Lessons for Lunar Extraction, Cislunar Governance, and Autonomous Frontier Economies
By George Pullen, Chief Economist, MilkyWayEconomy
For more than two decades, discussions of The Space Economy have been dominated by ambition rather than arithmetic. Launch cadence, national prestige, and speculative resource narratives have substituted for hard questions about cost, governance, and survivability. In this essay I advances a simple, corrective thesis: the Arctic is not a metaphor for the Moon; it is the economic rehearsal. Any actor that cannot operate sustainably in the Arctic will not succeed on the Moon or in cislunar space.
The Arctic compresses the realities that frontier economies cannot escape. Distance magnifies cost. Infrastructure decays faster than models predict. Labor is scarce, expensive, and unreliable. Energy is intermittent and unforgiving. Supply chains fail quietly, then catastrophically. These conditions are not unique to space. They already exist on Earth’s northern edge. The Moon does not introduce new problems; it removes the political, logistical, and psychological buffers that have allowed bad assumptions to persist.
The first lesson concerns resource extraction. Arctic history shows that geology rarely determines success. Logistics, energy availability, substitution risk, and downstream demand do. Romantic narratives about scarcity repeatedly collapse under cost curves and alternative supply chains. The same will hold true for lunar resources; whether water ice, regolith-derived oxygen, or speculative commodities like helium-3. Lunar extraction will only be viable where resources are consumed in situ to support operations, mobility, or manufacturing. If a lunar mining model requires sustained Earth-side justification, it is not an industrial strategy...it is a subsidy request.
Second, the Arctic clarifies the nature of governance in extreme environments. Flags, declarations and sovereignty rhetoric matter far less than maintenance authority, insurance frameworks, and traffic coordination. Governance emerges from infrastructure, not ideology. In cislunar space, power will accrue to those who define operating standards: refueling protocols, orbital traffic norms, liability regimes, salvage rules, and autonomous dispute resolution. Cislunar space will not be governed like territory. It will be governed like a network.
Third, the Arctic exposes the limits of human-centric economic design. Modern Arctic operations succeed by minimizing human presence, not maximizing it. Automation, remote supervision, and machine-led maintenance outperform labor-intensive models in cost, safety, and reliability. The Moon will extend this logic.
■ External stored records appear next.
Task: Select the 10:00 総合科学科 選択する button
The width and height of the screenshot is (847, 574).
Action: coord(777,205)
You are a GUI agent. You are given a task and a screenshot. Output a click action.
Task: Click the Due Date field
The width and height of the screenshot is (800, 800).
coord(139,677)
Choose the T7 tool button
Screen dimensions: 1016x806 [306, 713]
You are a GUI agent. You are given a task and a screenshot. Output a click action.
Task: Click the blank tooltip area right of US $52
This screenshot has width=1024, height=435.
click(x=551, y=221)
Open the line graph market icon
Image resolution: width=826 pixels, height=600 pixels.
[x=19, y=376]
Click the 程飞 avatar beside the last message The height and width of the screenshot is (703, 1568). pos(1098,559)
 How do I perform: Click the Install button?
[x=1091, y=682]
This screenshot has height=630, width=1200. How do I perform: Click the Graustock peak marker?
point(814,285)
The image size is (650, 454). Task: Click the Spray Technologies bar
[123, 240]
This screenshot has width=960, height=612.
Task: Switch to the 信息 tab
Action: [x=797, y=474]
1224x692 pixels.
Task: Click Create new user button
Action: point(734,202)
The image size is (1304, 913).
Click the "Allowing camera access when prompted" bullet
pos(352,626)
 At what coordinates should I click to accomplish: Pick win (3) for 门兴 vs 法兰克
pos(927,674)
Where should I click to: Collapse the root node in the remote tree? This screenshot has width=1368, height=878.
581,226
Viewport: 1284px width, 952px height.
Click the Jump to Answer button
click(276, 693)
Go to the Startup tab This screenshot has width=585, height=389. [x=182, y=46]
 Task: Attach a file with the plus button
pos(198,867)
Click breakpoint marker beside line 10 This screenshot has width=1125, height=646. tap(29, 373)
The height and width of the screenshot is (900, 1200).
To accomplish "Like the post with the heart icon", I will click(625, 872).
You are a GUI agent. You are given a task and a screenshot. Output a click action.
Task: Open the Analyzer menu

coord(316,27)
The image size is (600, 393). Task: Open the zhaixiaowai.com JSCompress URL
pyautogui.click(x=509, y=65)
Permanent lunar activity will be thinly staffed, machine-first, and operationally indifferent to sentiment. The Moon is not a settlement frontier. It is an operating system.
Fourth, energy is the economy. Arctic failures almost always trace back to fragile power assumptions: seasonality, storage shortfalls, or centralized dependence. The same constraint will dominate lunar economics. Power generation, storage, and distribution are not supporting functions; they are the value chain. Control energy autonomy, and everything else follows.
The Arctic–Lunar Continuum functions as a strategic filter. It distinguishes actors who understand frontier economics from those projecting terrestrial habits into hostile environments. The earliest lunar failures will not be technological. They will be economic misreads...imported assumptions about labor, markets, governance, and cost tolerance that Arctic history has already disproven.
The lessons are not speculative. They are already written...in ice.
GEORGE PULLEN’S OFFICIAL DISCLAIMER
This essay on the "Polar–Lunar Continuum" does not relate to my official position with the US Government. In accordance with 18 U.S.C. § 209 the teaching, speaking and writing around this collection of essays are not undertaken as part of my official duties. I was not invited by a related party to write on these topics, but rather took the initiative to write on the Polar-Lunar Continum given my personal interest, research and expertise in the topic and as a continuation of my research on Blockchain and The Space Economy. Members of the public should know clearly that this is not a product of any agency's official speech or official position but undertaken as the exercise of my free speech as a citizen of the United States.
Further, the content does not relate to my official duties because it is not a topic of my presently assigned duties as a Senior Economist for the CFTC or any of my duties within the past year. The information conveyed also does not draw upon nonpublic CFTC information or substantially on ideas or official data that are nonpublic information as defined in § 2635.